Piracy is an international problem that has some very far-reaching effects. Aside from the loss of human life and economic impact directly affecting the shipping industry, Indian ship builders are now hurting due to this criminal activity as well.
The port of Mandvi in India sits on the banks of the Rukmavati river, which flows into the Arabian Sea. Historically, this has been an important destination for trade and shipbuilding, but now neither is flourishing or even existent.
This is all thanks to a ban put in place in 2010 by the Indian government. All Indian-registered vessels are prohibited from traveling into pirate-infested waters near this location. At the time, Somali pirates had recently hijacked 8 boats and taken nearly 100 Indian crew members hostage.
Because these small vessels are so easy to hijack, they’re now banned from traveling anywhere south of Oman. This has the effect of preventing trade to many African states, especially Somalia, Kenya, Tanzania and on the Arabian Peninsula, Yemen.

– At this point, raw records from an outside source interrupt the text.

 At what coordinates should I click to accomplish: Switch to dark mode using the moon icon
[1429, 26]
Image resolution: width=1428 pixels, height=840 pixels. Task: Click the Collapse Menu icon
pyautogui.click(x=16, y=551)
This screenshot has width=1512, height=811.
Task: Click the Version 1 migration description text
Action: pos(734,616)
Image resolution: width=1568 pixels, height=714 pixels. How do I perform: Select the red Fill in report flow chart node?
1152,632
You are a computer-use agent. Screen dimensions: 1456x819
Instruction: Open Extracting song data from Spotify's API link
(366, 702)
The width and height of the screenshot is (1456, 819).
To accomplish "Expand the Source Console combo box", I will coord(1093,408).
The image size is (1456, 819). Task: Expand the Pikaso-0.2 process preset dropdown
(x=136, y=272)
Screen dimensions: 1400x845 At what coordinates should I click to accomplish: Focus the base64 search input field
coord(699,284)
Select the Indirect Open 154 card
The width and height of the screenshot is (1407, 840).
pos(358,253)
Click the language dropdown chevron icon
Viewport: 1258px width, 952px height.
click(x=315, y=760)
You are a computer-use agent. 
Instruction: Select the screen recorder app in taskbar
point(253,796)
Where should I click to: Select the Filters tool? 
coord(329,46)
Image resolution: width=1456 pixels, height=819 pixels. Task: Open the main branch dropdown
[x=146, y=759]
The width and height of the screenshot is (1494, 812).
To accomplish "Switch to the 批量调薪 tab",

This ban has been disastrous on both traders and ship builders, whose families have survived on these crafts for centuries. These small ships are an important part of the shipping community, because they are able to carry up to 1,000 tons of cargo, but aren’t as bulky as larger cargo vessels.
This allows them to reach countries with undeveloped ports that are incapable of taking in large shipping vessels. To a starving nation like Somalia, any shipments of rice and grain are highly sought after.
But because these smaller boats are easy targets for pirates, the trade must end. They are not as maneuverable as other vessels. They travel at slow speeds, and because of their construction, are not as capably of employing high-tech equipment.
The concern isn’t the cargo– that’s not what the pirates are after. They seek huge ransom payments for stealing the human capital. Indian sailors are among the most common nationality taken captive by pirates, and the government sees these situations as an immense and avoidable burden.
As the ban in Mandvi opens the door for others, reports are coming in that place like Dubai in the UAE are producing wooden dhows that are capable of carrying even more cargo than the ones formerly made in Mandvi. While many families from Mandvi have moved to Dubai to take part in the new industry there, the ones that have remained in India have been driven out of business.
Though many are out of business, the skills of the ship builders are still valued for the repair and maintenance of already existing ships, which still pass through Mandvi. But the glorious days of the ship building that has been going on for many centuries in Mandvi have come to a close, at least for now.